Text provided |
** START **

Add NearestNeighbor interpolation to ApplyTransformationToGeometry fo…

…r ImageGeom

For pure scale operations, just adjust the spacing value of ImageGeom and return

Signed-off-by: Michael Jackson <mike.jackson@bluequartz.net>

DREAM3DReviewFilters/ApplyTransformationToGeometry.cpp

@@ -710,6 +710,10 @@ void ApplyTransformationToGeometry::dataCheck()
     {
       imageGeom->setOrigin(m_Params.origImageGeom->getOrigin() + m_Translation);
     }
+    else if(getTransformationMatrixType() == k_ScaleTransform)
+    {
+      imageGeom->setSpacing(m_Params.origImageGeom->getSpacing() * m_Scale);
+    }
     else
     {
       imageGeom->setDimensions(m_Params.transformedImageGeom->getDimensions());
@@ -765,6 +769,11 @@ void ApplyTransformationToGeometry::applyImageGeometryTransformation()

** END **

Problem 1 |
Repeat the commit word for word, between "Signed-off-by: Michael Jackson" and "if(getTransformationMatrixType() == k_ScaleTransform)", inclusive.
Problem 2 |
Answer these questions using the commit:
(a) For pure scale operations, what value of ImageGeom is adjusted?
(b) What file path is given for the changed source file?
(c) In the added scale branch, what is the original spacing multiplied by?
The lines after the commit are not needed.

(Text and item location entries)
** START **

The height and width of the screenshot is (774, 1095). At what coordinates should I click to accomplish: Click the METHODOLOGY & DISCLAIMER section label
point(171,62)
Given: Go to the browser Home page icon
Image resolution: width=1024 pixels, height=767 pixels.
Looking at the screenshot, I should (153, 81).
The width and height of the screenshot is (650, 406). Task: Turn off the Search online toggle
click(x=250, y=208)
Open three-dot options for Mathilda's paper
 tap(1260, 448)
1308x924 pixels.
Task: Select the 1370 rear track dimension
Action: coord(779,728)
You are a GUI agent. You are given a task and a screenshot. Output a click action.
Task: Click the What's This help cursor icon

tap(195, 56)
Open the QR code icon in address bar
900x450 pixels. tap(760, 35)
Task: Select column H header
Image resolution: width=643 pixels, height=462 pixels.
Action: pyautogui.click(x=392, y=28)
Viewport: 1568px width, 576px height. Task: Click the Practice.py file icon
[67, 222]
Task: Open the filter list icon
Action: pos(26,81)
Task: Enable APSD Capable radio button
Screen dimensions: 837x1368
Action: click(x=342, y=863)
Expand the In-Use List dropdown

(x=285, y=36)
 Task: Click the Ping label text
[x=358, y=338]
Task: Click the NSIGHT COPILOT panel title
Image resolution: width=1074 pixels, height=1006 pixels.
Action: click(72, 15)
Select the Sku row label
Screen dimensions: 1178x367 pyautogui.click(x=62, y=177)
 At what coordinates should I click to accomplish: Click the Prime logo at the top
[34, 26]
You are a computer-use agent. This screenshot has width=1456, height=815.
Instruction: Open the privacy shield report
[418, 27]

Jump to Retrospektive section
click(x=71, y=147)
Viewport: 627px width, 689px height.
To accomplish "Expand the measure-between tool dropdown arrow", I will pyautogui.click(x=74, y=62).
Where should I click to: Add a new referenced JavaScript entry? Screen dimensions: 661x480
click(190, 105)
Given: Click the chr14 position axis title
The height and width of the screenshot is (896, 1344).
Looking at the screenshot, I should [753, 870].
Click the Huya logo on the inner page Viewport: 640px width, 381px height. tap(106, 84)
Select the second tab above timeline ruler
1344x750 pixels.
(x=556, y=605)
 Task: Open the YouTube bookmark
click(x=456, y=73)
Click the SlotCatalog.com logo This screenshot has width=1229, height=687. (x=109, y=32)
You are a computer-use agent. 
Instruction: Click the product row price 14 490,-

** END **

Complete answer 1 |
Signed-off-by: Michael Jackson <mike.jackson@bluequartz.net>

DREAM3DReviewFilters/ApplyTransformationToGeometry.cpp

@@ -710,6 +710,10 @@ void ApplyTransformationToGeometry::dataCheck()
     {
       imageGeom->setOrigin(m_Params.origImageGeom->getOrigin() + m_Translation);
     }
+    else if(getTransformationMatrixType() == k_ScaleTransform)

Complete answer 2 |
(a) The spacing value.
(b) DREAM3DReviewFilters/ApplyTransformationToGeometry.cpp
(c) m_Scale